## SELECTED EXCERPT
·····
AST

Document, Block, and Inline — the three families of nodes that come out of parseDocumentContent.

The AST is a small set of case classes organized into three families. Document is the root; it holds a list of Blocks; each block holds either child blocks or a list of Inlines.

The hierarchy

Node (trait)
├── Document
│   └── children: List[Block]
│
├── Block (trait) — anything that can appear at document or list-item level
│   ├── Paragraph(inlines)
│   ├── Heading(level, inlines, attrs?)
│   ├── Code(content, infoString?, indented, attrs?)
│   ├── BlockQuote(children)
│   ├── ThematicBreak
│   ├── HTMLBlock(content)
│   ├── ListBlock(data: ListData, items: List[ListItem])
·····
## ENTRIES PROVIDED
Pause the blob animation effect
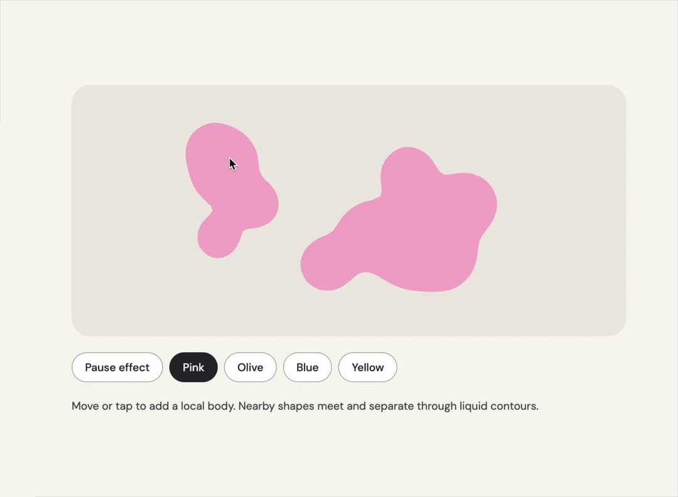 coord(117,367)
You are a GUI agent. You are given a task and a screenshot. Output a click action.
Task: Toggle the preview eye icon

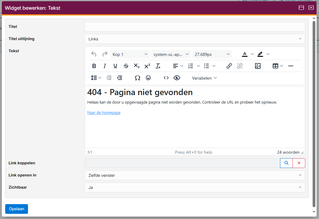(177, 78)
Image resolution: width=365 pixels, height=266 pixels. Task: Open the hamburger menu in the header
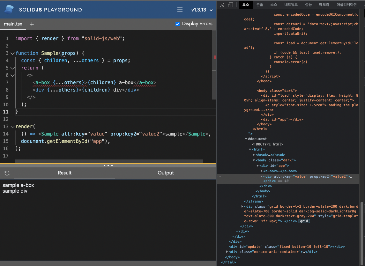180,10
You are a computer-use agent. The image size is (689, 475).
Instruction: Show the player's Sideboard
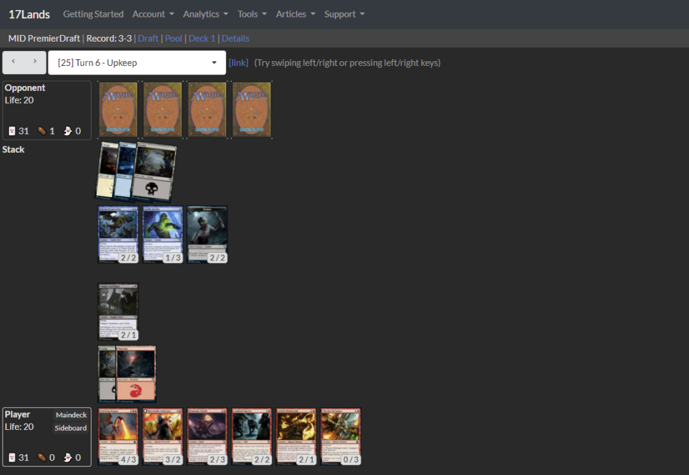pos(71,428)
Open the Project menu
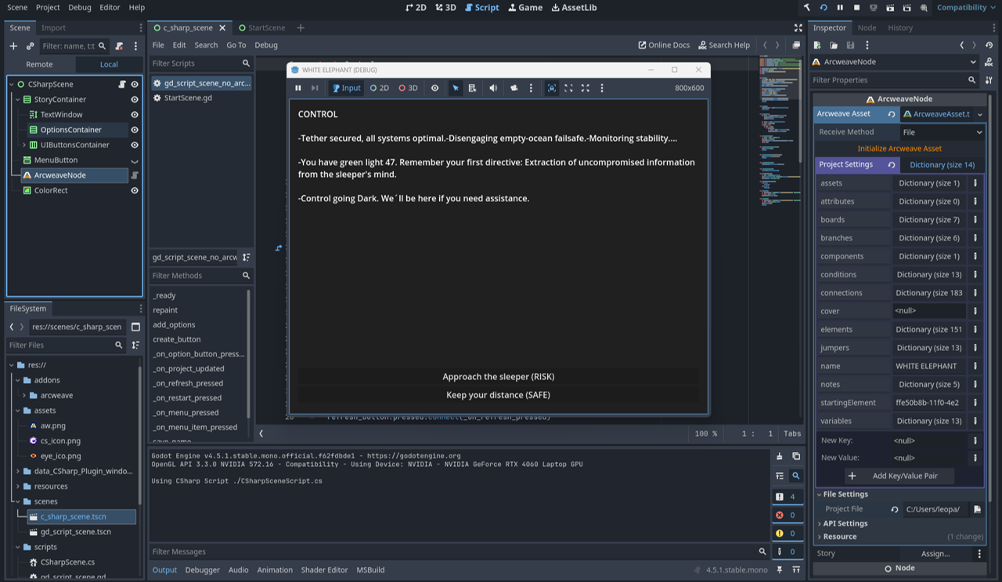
·····
## WRITTEN REQUEST 1
According to the AST page, what does each block hold?
## WRITTEN REQUEST 2
Pick up the AST page right after its last line and continue it.

## EXPECTED ANSWER 1
Either child blocks or a list of Inlines.

## EXPECTED ANSWER 2
│   │   └── ListItem(content: List[Block])
│   ├── Table(headerRow, rows, alignments)
│   │   ├── TableRow(cells)
│   │   └── TableCell(content)
│   ├── DefinitionListBlock(items: List[(term, defs)])
│   ├── MathBlock(content)
│   ├── CalloutBlock(calloutType, title?, children)
│   ├── CollapsibleBlock(title, isOpen, children)
│   ├── FootnoteDefinition(label, content)
│   └── DocTagBlock(name, target?, body, contentMode)
│
└── Inline (trait) — anything that can appear inside a paragraph / heading
    ├── Text(content)
    ├── SoftLineBreak
    ├── HardLineBreak
    ├── CodeSpan(content)
    ├── Emphasis(inlines)
    ├── Strong(inlines)
    ├── Strikethrough(inlines)
    ├── Link(destination, title?, inlines)
    ├── Image(destination, title?, inlines, attrs?)
    ├── AutoLink(destination, text)
    ├── RawHTML(content)
    ├── MathExpr(content)
    ├── Emoji(name)
    ├── FootnoteReference(label)
    └── C(char, pos, line, column, isLiteral)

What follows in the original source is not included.